Influenza, 2012: DCN - Minnesota Dept. of Health

Influenza, 2012

Several surveillance methods are employed for influenza. Surveillance data are summarized by influenza season (generally October-April) rather than calendar year.

Hospitalized Cases

Surveillance for pediatric (<18 years of age), laboratory-confirmed hospitalized cases of influenza in the metropolitan area was established during the 2003-2004 influenza season. During the 2006-2007 season, surveillance was expanded to include adults. For the 2008-2009 season, surveillance was expanded statewide, although the collection of clinical information on hospitalized cases was limited to metropolitan area residents only.

During the 2012-2013 season (September 30, 2012 – May 4, 2013), we requested clinicians collect a throat or nasopharyngeal swab, or other specimen from all patients admitted to a hospital with suspect influenza, and submit the specimen to the PHL for influenza testing. During the 2012-2013 influenza season, 3,086 laboratory-confirmed hospitalizations for influenza (57.7 hospitalizations per 100,000 persons compared to 10.4 per 100,000 during the 2011-2012 influenza season) were reported. Since September 30, 2012, hospitalized cases of influenza included 2,527 that were influenza A (1,413 H3, 36 A[H1N1]pdm09, and 1,078 unknown A type), 532 that were influenza B, 9 that were positive for both influenza A and B, and 18 were unknown influenza types. Among hospitalized cases, 16% were 0-18 years of age, 13% were 19-49 years of age, 15% were 50-64 years of age and 57% were 65 years of age and older. Median age was 71.7 years. Forty-nine percent of cases were residents of the metropolitan area.

Case report forms have been completed on 1,216 (80%) of 1,515 metropolitan area cases to date. Of these, 25% were diagnosed with pneumonia, 15% required admission into an intensive care unit, and 5% were placed on mechanical ventilation. Three percent of hospitalized influenza cases had an invasive bacterial co-infection. Eighty-one percent of cases received antiviral treatment. Overall, 90% of adult cases and 49% of pediatric cases had at least one chronic medical condition that would have put them at increased risk for influenza disease.

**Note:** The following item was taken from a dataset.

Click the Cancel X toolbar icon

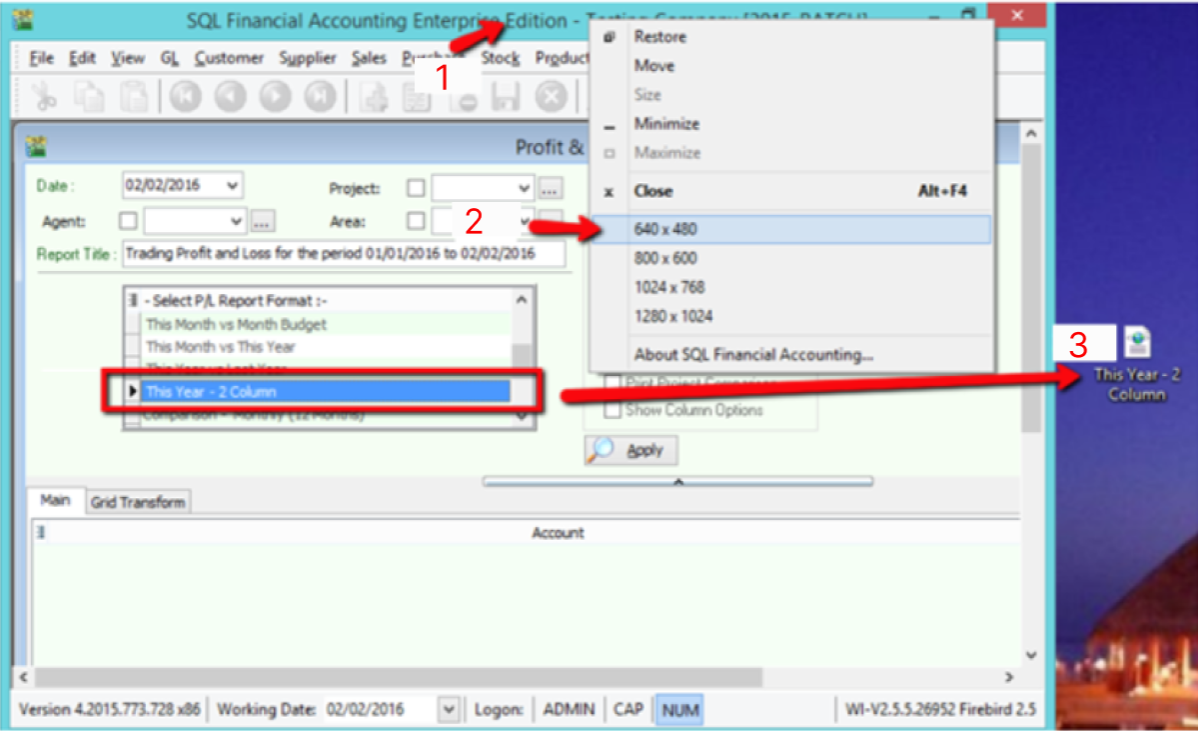550,97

Since the H1N1 pandemic, we have increased our efforts to identify deaths related to influenza. Influenza-associated deaths are reported through several systems including hospital surveillance, Unexplained Critical Illnesses and Deaths of Possible Infectious Etiology (UNEX) reporting, Medical Examiner Infectious Deaths (MED-X) surveillance, death certificate review, nursing home outbreak investigations, and other sources. All reported cases are investigated to determine if there was a positive influenza laboratory result and symptoms of an infectious process consistent with influenza without recovery to baseline prior to death. In a small number of cases there may not be a positive influenza laboratory result due to the lack of specimens taken, in which case the person must have influenza noted as a cause of death on the death certificate, or the person must have had direct contact with a laboratory-confirmed influenza case to be included as an influenza-related death.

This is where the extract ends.